* TASK PROMPT
Below are the entries to work from; restate word for word the portion that opens with the line containing "Image resolution: width=128" and closes with the line containing "Task: Open the Mood dropdown showing Full", keeping both.

Stored records
----
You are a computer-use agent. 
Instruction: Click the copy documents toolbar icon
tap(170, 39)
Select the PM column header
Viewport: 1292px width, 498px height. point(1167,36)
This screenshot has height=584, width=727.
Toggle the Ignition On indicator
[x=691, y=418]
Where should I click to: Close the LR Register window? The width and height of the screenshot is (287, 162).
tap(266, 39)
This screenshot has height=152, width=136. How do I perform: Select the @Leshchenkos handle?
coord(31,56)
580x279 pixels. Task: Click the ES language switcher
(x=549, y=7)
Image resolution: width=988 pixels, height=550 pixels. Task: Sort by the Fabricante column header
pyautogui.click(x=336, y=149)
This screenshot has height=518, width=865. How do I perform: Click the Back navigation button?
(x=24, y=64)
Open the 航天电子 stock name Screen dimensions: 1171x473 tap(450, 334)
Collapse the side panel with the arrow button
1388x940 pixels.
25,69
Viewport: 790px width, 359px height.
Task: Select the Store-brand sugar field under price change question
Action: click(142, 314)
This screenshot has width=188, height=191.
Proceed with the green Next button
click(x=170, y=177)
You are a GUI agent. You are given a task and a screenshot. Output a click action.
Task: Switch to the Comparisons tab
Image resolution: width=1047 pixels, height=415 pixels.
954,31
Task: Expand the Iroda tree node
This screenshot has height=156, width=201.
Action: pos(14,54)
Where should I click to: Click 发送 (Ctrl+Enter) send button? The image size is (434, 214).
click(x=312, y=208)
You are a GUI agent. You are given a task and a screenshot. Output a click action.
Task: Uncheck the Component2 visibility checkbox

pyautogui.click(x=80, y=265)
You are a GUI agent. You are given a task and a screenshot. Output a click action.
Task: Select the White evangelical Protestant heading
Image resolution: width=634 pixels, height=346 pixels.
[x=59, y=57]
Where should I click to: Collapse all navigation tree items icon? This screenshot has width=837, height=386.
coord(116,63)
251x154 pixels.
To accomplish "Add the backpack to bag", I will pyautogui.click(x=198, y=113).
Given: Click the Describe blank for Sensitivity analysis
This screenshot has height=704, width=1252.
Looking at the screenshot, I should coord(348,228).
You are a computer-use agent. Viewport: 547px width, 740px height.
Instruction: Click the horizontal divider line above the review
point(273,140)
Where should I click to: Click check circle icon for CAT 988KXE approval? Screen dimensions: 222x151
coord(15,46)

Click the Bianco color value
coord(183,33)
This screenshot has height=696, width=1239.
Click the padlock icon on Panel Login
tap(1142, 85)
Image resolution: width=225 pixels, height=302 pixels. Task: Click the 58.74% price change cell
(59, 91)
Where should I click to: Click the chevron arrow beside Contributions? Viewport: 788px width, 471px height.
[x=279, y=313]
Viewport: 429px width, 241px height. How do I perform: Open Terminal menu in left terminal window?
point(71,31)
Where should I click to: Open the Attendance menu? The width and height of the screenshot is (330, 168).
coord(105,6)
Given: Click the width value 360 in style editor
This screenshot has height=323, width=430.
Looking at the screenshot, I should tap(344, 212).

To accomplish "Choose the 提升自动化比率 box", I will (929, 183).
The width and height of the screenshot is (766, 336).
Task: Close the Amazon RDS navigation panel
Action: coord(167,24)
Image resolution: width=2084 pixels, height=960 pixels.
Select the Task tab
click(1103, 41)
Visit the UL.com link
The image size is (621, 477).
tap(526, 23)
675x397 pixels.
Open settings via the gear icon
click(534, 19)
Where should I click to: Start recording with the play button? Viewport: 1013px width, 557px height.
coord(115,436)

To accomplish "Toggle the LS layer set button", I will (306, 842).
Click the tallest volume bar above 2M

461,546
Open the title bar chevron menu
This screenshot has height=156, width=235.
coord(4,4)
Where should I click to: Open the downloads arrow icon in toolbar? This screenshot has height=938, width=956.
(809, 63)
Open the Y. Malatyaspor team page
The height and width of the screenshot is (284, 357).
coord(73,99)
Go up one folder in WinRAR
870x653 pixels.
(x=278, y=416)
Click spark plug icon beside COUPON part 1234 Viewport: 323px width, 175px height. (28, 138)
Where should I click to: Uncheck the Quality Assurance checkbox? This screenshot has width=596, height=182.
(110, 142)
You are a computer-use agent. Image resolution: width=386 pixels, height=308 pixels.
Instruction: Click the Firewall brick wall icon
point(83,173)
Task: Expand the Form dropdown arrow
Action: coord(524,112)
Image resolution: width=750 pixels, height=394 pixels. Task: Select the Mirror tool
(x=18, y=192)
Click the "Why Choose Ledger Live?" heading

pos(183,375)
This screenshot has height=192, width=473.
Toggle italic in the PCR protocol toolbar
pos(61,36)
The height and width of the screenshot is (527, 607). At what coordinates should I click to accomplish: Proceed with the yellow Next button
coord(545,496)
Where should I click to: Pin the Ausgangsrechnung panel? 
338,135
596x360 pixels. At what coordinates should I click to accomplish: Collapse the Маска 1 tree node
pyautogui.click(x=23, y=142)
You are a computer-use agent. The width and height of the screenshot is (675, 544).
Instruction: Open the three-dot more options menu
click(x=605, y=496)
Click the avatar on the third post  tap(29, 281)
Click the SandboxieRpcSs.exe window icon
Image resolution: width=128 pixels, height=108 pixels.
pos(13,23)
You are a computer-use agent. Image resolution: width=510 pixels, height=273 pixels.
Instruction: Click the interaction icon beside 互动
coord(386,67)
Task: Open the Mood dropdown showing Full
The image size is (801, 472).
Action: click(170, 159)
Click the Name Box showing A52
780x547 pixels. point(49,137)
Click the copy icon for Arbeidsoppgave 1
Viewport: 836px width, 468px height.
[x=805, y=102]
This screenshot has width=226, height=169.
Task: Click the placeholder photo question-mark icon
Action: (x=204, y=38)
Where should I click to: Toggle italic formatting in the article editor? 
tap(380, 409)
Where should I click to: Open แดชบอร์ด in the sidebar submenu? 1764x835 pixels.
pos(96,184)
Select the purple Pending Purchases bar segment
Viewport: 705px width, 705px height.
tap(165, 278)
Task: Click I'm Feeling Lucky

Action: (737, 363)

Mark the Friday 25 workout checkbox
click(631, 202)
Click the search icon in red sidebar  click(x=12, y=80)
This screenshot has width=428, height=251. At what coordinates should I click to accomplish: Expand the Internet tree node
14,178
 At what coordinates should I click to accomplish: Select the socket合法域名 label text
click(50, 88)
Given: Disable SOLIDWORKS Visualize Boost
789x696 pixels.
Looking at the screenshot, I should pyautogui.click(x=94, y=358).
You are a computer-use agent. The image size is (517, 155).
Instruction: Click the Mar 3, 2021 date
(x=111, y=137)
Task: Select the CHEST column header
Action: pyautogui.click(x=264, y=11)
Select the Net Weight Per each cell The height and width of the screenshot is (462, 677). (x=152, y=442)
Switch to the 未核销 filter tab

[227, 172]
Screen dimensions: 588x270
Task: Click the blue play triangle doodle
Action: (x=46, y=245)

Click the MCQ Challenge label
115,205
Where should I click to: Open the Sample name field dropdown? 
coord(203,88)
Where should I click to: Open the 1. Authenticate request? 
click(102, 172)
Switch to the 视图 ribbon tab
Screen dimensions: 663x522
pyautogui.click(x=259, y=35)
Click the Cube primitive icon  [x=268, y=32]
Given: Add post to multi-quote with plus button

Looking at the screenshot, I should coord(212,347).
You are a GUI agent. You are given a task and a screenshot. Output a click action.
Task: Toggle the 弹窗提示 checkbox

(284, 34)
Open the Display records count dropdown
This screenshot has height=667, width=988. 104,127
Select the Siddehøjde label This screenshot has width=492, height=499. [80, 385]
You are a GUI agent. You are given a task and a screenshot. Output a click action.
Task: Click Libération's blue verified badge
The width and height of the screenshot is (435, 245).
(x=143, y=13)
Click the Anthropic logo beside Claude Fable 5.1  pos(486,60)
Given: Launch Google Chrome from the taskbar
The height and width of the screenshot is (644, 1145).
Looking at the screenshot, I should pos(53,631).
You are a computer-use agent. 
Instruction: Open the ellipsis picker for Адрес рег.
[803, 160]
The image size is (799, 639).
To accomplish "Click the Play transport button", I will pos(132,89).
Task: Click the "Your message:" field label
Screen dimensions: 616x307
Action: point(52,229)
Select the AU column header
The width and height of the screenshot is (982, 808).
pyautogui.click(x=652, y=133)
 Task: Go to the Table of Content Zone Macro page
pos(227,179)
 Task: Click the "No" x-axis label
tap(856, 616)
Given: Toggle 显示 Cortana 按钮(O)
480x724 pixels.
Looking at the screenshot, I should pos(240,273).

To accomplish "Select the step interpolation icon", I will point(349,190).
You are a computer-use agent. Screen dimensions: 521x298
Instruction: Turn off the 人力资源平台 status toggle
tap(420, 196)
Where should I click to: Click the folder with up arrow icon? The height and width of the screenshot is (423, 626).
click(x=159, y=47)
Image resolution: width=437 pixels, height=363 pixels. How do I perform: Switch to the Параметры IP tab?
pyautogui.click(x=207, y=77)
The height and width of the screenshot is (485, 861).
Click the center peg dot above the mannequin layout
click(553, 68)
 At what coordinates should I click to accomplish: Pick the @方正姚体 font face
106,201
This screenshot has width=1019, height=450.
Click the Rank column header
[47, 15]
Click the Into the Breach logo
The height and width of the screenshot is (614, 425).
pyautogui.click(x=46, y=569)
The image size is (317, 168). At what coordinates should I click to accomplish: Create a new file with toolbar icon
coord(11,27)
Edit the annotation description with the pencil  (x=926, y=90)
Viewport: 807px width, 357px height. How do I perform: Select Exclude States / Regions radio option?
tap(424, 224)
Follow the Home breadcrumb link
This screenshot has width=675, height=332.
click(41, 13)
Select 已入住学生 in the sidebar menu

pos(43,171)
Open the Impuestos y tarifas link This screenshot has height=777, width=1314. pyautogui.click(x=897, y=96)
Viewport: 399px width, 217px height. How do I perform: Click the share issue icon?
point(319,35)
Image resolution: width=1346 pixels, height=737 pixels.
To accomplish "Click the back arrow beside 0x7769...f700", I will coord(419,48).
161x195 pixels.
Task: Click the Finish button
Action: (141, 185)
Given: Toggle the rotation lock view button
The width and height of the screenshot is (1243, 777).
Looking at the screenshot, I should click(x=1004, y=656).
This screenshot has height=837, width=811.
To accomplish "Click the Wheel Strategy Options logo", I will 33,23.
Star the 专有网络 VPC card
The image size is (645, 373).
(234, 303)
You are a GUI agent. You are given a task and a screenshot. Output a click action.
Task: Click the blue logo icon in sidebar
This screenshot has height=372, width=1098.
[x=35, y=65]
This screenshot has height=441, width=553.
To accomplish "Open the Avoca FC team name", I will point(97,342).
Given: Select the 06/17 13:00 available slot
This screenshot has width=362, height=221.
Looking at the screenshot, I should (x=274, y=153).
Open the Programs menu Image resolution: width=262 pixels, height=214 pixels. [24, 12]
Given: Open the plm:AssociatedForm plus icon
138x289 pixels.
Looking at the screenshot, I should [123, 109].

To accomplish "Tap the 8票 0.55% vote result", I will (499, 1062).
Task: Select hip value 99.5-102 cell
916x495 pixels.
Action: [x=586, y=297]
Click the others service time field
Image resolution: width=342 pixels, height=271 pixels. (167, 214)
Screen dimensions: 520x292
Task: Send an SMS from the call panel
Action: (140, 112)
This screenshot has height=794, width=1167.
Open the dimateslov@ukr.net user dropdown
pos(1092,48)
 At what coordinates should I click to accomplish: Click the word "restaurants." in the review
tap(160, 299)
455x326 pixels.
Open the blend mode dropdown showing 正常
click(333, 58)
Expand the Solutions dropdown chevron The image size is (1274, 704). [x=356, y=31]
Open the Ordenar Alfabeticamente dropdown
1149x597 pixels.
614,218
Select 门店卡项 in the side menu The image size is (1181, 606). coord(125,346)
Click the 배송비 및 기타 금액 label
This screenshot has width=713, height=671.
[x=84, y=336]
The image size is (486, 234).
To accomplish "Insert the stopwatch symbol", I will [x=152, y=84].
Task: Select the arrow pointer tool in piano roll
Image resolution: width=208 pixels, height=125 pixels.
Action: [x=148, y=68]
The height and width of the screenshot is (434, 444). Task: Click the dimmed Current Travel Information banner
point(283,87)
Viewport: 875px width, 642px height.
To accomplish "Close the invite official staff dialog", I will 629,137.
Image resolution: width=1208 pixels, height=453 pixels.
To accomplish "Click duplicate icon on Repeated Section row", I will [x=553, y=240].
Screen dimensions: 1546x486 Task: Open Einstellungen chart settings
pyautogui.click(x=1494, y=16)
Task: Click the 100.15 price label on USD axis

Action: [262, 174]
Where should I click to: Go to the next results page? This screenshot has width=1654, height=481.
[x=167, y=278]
----
* COMPLETED EXERCISE
Image resolution: width=128 pixels, height=108 pixels.
pos(13,23)
You are a computer-use agent. Image resolution: width=510 pixels, height=273 pixels.
Instruction: Click the interaction icon beside 互动
coord(386,67)
Task: Open the Mood dropdown showing Full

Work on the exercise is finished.